╭─ EXTRACTED RECORDS
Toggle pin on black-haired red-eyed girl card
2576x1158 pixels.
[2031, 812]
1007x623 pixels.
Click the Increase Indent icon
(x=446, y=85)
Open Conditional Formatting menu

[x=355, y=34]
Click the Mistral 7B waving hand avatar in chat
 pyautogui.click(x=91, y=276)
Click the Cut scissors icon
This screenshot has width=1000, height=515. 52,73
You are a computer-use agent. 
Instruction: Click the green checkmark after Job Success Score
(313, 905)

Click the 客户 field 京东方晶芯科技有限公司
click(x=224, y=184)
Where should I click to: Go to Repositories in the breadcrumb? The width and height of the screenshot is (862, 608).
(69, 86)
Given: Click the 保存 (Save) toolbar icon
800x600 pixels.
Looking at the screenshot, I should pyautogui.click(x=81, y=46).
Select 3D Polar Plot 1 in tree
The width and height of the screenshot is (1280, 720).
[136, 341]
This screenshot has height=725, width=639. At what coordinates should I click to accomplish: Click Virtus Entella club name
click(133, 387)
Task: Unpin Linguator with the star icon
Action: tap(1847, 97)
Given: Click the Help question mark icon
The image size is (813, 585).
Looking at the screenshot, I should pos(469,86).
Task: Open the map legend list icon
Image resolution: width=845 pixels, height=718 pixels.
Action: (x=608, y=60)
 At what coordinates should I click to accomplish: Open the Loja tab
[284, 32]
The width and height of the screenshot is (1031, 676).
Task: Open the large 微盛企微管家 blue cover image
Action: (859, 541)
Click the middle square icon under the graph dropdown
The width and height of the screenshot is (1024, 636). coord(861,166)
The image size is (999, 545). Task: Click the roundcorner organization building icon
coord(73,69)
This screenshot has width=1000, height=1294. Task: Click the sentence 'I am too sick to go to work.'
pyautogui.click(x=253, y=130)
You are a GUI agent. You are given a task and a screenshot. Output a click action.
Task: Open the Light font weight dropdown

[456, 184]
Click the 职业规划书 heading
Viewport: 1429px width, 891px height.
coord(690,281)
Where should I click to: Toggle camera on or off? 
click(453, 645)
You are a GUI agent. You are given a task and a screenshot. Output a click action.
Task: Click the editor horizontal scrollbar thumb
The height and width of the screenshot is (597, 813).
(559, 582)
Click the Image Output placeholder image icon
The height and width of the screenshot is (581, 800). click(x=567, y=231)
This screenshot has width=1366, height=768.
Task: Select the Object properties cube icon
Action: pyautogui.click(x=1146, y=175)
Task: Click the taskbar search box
╰─
Please return the full listing exactly as it appears.

## [RESULT FOR THIS TASK]
Toggle pin on black-haired red-eyed girl card
2576x1158 pixels.
[2031, 812]
1007x623 pixels.
Click the Increase Indent icon
(x=446, y=85)
Open Conditional Formatting menu

[x=355, y=34]
Click the Mistral 7B waving hand avatar in chat
 pyautogui.click(x=91, y=276)
Click the Cut scissors icon
This screenshot has width=1000, height=515. 52,73
You are a computer-use agent. 
Instruction: Click the green checkmark after Job Success Score
(313, 905)

Click the 客户 field 京东方晶芯科技有限公司
click(x=224, y=184)
Where should I click to: Go to Repositories in the breadcrumb? The width and height of the screenshot is (862, 608).
(69, 86)
Given: Click the 保存 (Save) toolbar icon
800x600 pixels.
Looking at the screenshot, I should pyautogui.click(x=81, y=46).
Select 3D Polar Plot 1 in tree
The width and height of the screenshot is (1280, 720).
[136, 341]
This screenshot has height=725, width=639. At what coordinates should I click to accomplish: Click Virtus Entella club name
click(133, 387)
Task: Unpin Linguator with the star icon
Action: tap(1847, 97)
Given: Click the Help question mark icon
The image size is (813, 585).
Looking at the screenshot, I should pos(469,86).
Task: Open the map legend list icon
Image resolution: width=845 pixels, height=718 pixels.
Action: (x=608, y=60)
 At what coordinates should I click to accomplish: Open the Loja tab
[284, 32]
The width and height of the screenshot is (1031, 676).
Task: Open the large 微盛企微管家 blue cover image
Action: (859, 541)
Click the middle square icon under the graph dropdown
The width and height of the screenshot is (1024, 636). coord(861,166)
The image size is (999, 545). Task: Click the roundcorner organization building icon
coord(73,69)
This screenshot has width=1000, height=1294. Task: Click the sentence 'I am too sick to go to work.'
pyautogui.click(x=253, y=130)
You are a GUI agent. You are given a task and a screenshot. Output a click action.
Task: Open the Light font weight dropdown

[456, 184]
Click the 职业规划书 heading
Viewport: 1429px width, 891px height.
coord(690,281)
Where should I click to: Toggle camera on or off? 
click(453, 645)
You are a GUI agent. You are given a task and a screenshot. Output a click action.
Task: Click the editor horizontal scrollbar thumb
The height and width of the screenshot is (597, 813).
(559, 582)
Click the Image Output placeholder image icon
The height and width of the screenshot is (581, 800). click(x=567, y=231)
This screenshot has width=1366, height=768.
Task: Select the Object properties cube icon
Action: pyautogui.click(x=1146, y=175)
Task: Click the taskbar search box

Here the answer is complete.